The “new Language of Learning:” Lineage and Limitations

Here's an abstract I just submitted to Gert Biesta's conference, Theorising Education, in June.

It is relatively uncontroversial to describe teaching and education as means through which naturally-occurring, biologically-based processes of learning are directed and facilitated to achieve predetermined outcomes. Gert Biesta (2006) and others (e.g. Haugsbak & Nordkvelle, 2007) have labelled such understandings by using the phrase “the new language of learning.” This refers to a vocabulary or discourse that, for example, characterizes “‘teaching’ [as the] ‘facilitation of learning’ [and], ‘education’ [as the] ‘provision of learning opportunities” (Haugsbak & Nordkvelle, 2007, p. 2). The emergence of this language can be attributed to many sources --political, economic, and scientific-- but it clearly has deep roots in the foundational role long granted to psychology in education (in North America, at least). Ramified in the genetic epistemology of Piaget, and in recent constructivist and neurologically-based discourses, this language has also been articulated with special force and economy in recent work in instructional design and technology (e.g., Spector et al 2007) and in the incipient field of the “learning sciences” (e.g., Sawyer, 2006). Typically, the classroom is described in these terms as one “environment” among many in which learning processes can occur, but also one that is deliberately designed to facilitate and even optimize of these processes. Unfortunately, the implications of this language for education in general and teaching in particular are not at all positive. Given that “the objective of education is learning, not teaching,” as one slogan has it, school and pedagogy end up appearing as sub-optimal or even as superfluous means for obtaining such “educational” ends.

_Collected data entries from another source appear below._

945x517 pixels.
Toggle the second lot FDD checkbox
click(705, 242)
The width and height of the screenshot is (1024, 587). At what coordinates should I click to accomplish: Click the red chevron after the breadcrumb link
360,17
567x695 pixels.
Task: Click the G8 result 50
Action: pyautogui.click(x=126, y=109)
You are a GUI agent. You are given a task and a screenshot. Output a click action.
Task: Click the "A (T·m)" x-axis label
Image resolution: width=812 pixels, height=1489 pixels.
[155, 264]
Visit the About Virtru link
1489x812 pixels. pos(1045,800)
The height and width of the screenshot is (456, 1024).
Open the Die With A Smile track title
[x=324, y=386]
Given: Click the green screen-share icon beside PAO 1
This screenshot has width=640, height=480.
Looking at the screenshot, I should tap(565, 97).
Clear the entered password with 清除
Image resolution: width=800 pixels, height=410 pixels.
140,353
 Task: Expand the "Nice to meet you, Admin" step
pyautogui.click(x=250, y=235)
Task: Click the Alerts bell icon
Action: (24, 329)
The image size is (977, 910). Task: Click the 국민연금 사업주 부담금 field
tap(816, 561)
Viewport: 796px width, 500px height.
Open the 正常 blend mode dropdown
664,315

This paper makes the case that any choice between natural processes of learning on the one hand and the pedagogical artifice on the other is a manifestly false one. It attempts to delineate the limitations presented by the language of learning by contrasting it explicitly with other understandings of social change and reproduction, above all those from human and social (as opposed to psychological) sciences. These alternative discourses would replace the terminology of “environment” (and an accompanying lexicon of behaviour, adaptation and motivation) with that of the intentional structuring, meanings and histories of a “lifeworld” for which educational elements such as “self-activity” and “developmental preparedness” would obtain (e.g. Friesen & Saevi, 2010). This paper also explores the possibilities presented by replacing “learning” (and its formal and informal variants) with more differentiated understandings of socialization, development and acculturation --phenomena that are historically and culturally embedded, and are not readily reducible to the instrumental logic of means and ends.

References:

Biesta, G. (2006). Beyond learning: democratic education for a human future. Boulder, CO: Paradigm Publishers.

Friesen, N. & Saevi, T. (2010). Reviving Forgotten Connections: Klaus Mollenhauer and Human Science Pedagogy in Canadian Teacher Education. Journal of Curriculum Studies 42.

Haugsbak, G. & Nordkvelle, Y. (2007). The Rhetoric of ICT and the New Language of Learning: a critical analysis of the use of ICT in the curricular field. European Educational Research Journal 6 (1), 1-12.

Spector, J.M., Merrill, M.D., van Merrienboer, J., & Driscoll, M.P. (Eds.) (2007). Handbook of research on educational communications and technology. Mahwah NJ: Lawrence Erlbaum.

Sawyer, R.K. (Ed.) (2006). The Cambridge handbook of the learning sciences. Cambridge: Cambridge UP, pp. 567–580.